> Trecho selecionado
##########

Sarney em 1984

Outro dia eu escrevi algo sobre o famigerado "1984" - famigerado parece uma coisa feia, mas não é. Eu dizia alguma coisa sobre as tele-telas e o controle da sociedade. Nessa semana, o senador José Sarney me fez lembrar mais uma vez do livro de Orwell, só que por outros motivos. Explico: o personagem principal de "1984" chama-se Winston Smith e tinha um emprego no lugar chamado de Ministério da Verdade. Sua função era reescrever as notícias antigas de modo a apagar o passado. Se o seu país estava naquele dia em guerra com a Lestásia, era preciso que todos os documentos mostrassem isso - ainda que um dia eles houvessem sido aliados.

É mais ou menos isso o que Sarney sugere: estando hoje as nossas fronteiras consolidadas, sem indícios de conflitos com nossos países vizinhos, e vivendo a América um momento de relativa calma democrática, é preciso remover todos os documentos que insinuem o contrário. Não podendo o senador reescrever de próprio punho todos os documentos oficiais que tratam da conquista de fronteiras, resolve então defender o sigilo eterno das informações.

O que Sarney está dizendo, com um pouco mais de doçura, é que a verdade dói. E que o conhecimento da história não é motivo suficiente para suportar essa dor. Pelo contrário, abre mais feridas, feridas que já havíamos esquecido. E provavelmente prejudica a Pátria.

##########

> Dados fornecidos
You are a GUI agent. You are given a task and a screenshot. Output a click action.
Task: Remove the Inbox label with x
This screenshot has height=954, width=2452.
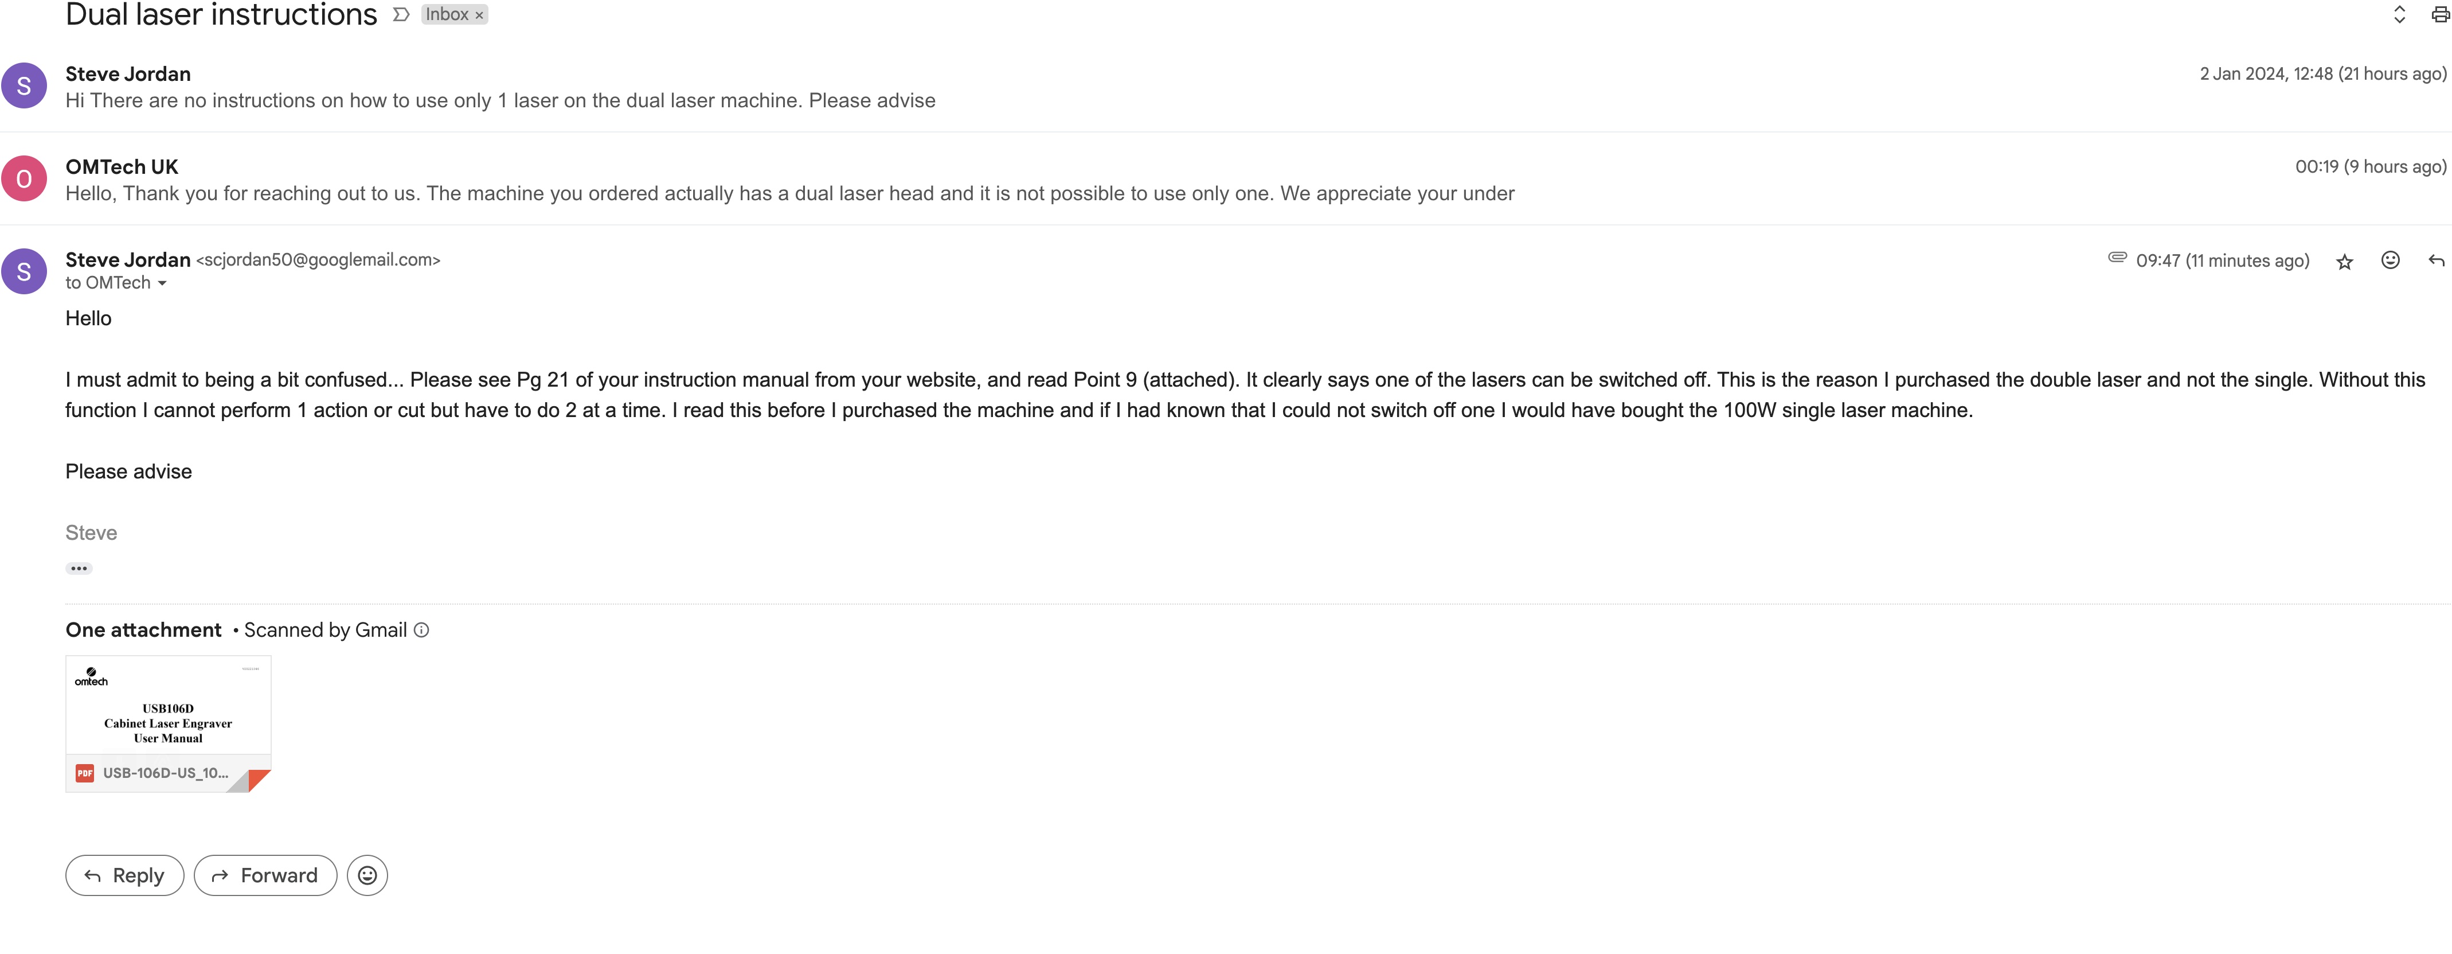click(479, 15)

##########

> Enunciado
Segundo o trecho sobre Sarney e "1984", por que o senador resolve defender o sigilo eterno das informações? Responda em até três frases.

> Resolução
Com as fronteiras hoje consolidadas, sem indícios de conflito com os vizinhos e com a América em relativa calma democrática, Sarney sugere que é preciso remover os documentos que insinuem o contrário. Como não pode reescrever de próprio punho todos os documentos oficiais sobre a conquista de fronteiras, ele passa a defender o sigilo eterno.